Paola me llamó entre feliz y triste. Cambió de empleo hace un año detrás de ese sueño de lograr un millón de cosas, “quiero crecer” me dijo aquella vez. Cuando le renunció a su jefe solo tenía en mente tener nuevas oportunidades y un poco, llevada por ese ego de los treinta y algo, le importaron poco las advertencias que le hicieron.

Ya lleva un año trabajando en lo que muchos consideran el sueño de empresa; exitosa, grande, cotizando en bolsa, multinacional, con reuniones en Europa; todo suena a un sueño irreal. Pao sentía que el mundo estaba a sus pies. De hecho, durante su primer año solo me felicitó en mi cumpleaños. No supe mucho más de ella.

Esta vez me dijo que necesitaba un par de sesiones de coaching. Lo cual me alegró porque Paola es un ser muy especial y disfruto mucho estos procesos. A la vez me preocupé por que pensé que ella estaba super bien, de acuerdo con las publicaciones orgullosas de LinkedIn.

Me senté a conversar con ella el viernes pasado. En mi ánimo millenial me pedí un matcha orgánico, que aún hoy, no se si me gustó. Pero bueno se trataba de probar. Paola empezó a contarme lo que no le gustaba de la empresa.
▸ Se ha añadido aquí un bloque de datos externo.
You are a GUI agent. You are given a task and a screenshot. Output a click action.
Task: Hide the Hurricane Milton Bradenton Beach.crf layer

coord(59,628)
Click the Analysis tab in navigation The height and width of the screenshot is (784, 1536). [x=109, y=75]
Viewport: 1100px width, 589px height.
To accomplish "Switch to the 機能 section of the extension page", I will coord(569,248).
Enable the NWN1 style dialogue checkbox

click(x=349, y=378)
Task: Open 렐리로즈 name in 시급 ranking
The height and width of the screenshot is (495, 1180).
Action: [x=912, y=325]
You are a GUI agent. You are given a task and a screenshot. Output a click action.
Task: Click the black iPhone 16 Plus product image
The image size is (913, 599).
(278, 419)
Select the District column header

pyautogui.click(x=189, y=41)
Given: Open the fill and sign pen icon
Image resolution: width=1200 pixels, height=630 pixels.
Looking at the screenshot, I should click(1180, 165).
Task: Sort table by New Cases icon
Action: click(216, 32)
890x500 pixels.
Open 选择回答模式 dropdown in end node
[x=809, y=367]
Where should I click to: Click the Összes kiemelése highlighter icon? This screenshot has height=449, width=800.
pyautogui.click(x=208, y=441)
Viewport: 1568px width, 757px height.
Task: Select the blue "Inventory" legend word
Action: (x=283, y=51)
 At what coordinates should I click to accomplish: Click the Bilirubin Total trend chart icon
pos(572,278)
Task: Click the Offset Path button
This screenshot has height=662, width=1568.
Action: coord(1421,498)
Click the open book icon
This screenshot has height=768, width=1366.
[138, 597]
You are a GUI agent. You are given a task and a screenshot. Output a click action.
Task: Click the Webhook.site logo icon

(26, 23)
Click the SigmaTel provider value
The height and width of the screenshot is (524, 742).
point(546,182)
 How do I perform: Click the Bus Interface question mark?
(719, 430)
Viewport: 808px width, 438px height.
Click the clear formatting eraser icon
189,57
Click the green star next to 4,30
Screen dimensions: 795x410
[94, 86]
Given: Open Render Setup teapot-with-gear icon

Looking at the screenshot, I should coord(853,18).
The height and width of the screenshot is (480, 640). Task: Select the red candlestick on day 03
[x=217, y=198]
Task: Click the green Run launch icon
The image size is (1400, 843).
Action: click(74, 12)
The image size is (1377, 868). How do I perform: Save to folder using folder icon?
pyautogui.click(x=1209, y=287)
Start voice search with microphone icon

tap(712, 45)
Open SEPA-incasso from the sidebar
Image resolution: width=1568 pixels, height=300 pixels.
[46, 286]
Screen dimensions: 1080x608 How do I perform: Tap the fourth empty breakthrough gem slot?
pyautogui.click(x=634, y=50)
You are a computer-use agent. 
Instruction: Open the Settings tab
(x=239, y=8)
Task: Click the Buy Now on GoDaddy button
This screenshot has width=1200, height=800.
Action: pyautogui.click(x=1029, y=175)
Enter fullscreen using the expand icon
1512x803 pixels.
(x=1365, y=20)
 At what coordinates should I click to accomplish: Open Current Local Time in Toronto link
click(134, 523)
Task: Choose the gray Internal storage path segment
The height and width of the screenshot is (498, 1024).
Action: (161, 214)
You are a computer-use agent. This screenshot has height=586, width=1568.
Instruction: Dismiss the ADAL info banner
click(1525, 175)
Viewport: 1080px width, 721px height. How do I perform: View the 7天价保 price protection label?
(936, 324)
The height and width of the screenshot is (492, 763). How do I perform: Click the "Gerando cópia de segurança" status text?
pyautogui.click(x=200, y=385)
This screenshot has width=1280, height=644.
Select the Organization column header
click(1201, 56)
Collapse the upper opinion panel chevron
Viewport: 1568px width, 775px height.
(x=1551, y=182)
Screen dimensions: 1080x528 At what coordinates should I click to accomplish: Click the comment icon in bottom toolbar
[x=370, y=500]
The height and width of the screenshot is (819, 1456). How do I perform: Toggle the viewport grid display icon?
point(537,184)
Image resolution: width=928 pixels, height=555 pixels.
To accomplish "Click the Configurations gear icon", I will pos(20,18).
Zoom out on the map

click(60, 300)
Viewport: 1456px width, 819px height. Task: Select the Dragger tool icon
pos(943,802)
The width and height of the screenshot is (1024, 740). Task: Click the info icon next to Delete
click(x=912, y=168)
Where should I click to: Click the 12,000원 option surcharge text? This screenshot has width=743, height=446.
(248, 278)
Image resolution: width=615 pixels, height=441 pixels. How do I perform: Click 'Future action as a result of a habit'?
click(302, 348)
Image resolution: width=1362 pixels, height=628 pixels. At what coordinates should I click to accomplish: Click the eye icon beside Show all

Me confesó que no la escuchaban, sus grandes ideas eran ignoradas, se estaba convirtiendo en una oveja más del rebaño. Su gran jefe, la CEO de la región, solo parecía interesada en mostrarse y tener vitrina en diferentes espacios y ella sentía que en el fondo era un fraude. Mostraban en redes y grandes fotos un supuesto ikigai cuando todos estaban aburridos o aplaudiendo para evitar problemas.

“No es momento para renunciar”, me dijo con cara triste. “Este país no va bien. Quiero irme, pero no sé a dónde”. Me dio tristeza escuchar a un joven talento como Paola diciendo que estaba cansada y que quería irse. Creo que esa sensación de hastío ocurre orgánicamente después de una edad que mi psicóloga llamo de “sabiduría”, pero a los 32 años no. La sensación que me invadió la panza me hizo pedir otro matcha para no pedir agua de panela con jengibre, que seguro me hubiera conectado más con mis deseos de esperanza.

Después de escuchar a Pao, le pregunté qué buscaba. No supo bien qué responderme. Me dijo que crecer, pero no a cualquier precio, quería ser escuchada, quería un jefe con consistencia, no quería vitrinas en redes innecesarias y quería que su propósito tuviera sentido con su trabajo.

No es poca cosa lo que buscaba Paola. La mayoría de mis sesiones de coaching se van alrededor de la búsqueda de la felicidad sin entender bien que ese concepto arranca adentro. Le dije a Paola que me dijera que haría con su vida si no tuviera que contarle a sus amigos y contactos de redes sus decisiones. Le pregunté qué haría si no le pagaran un sueldo.

Esa respuesta me la dio de inmediato. Sus ojos brillaron de nuevo y yo sonreí. Sentí que había tocado una fibra y eso me emocionó, aunque he hecho cientos de sesiones de coaching estos momentos me llenan el corazón. Me dijo entonces que su sueño era tener una fundación en contra del maltrato animal y hacer un libro sobre neurociencias.

Le dimos vueltas a la idea y Paola logró entender que ella se saboteaba un poco (tal vez mucho), porque cuando le planteaba la idea a sus padres ellos entraban en pánico existencial y le decían que no podía dejar semejante empleo tan maravilloso, en una multinacional increíble, con un sueldo sustancial y una bendición del cielo. Todo eso podría ser verdad si ella estuviera feliz. Si su corazón no estuviera esperando el salario solamente. Ya Paola no quería crecer, no quería reuniones globales eternas donde a veces ni sabían si estaba conectada.

Paola quería ser feliz y “crecer” corporativamente no le estaba dando esas mariposas en el corazón. Hablamos casi dos horas, hubo kleenex, sonrisas, mucho te matcha, un pandebono sin gluten y agua en botella reciclable. La conclusión estuvo hermosa. Iba a hablar con su CEO que le dijo que ni pensara en irse y le iba a decir, querida María, la verdad te felicito, pero no quiero estar donde no me siento cómoda y definitivamente….. no quiero ser como tú.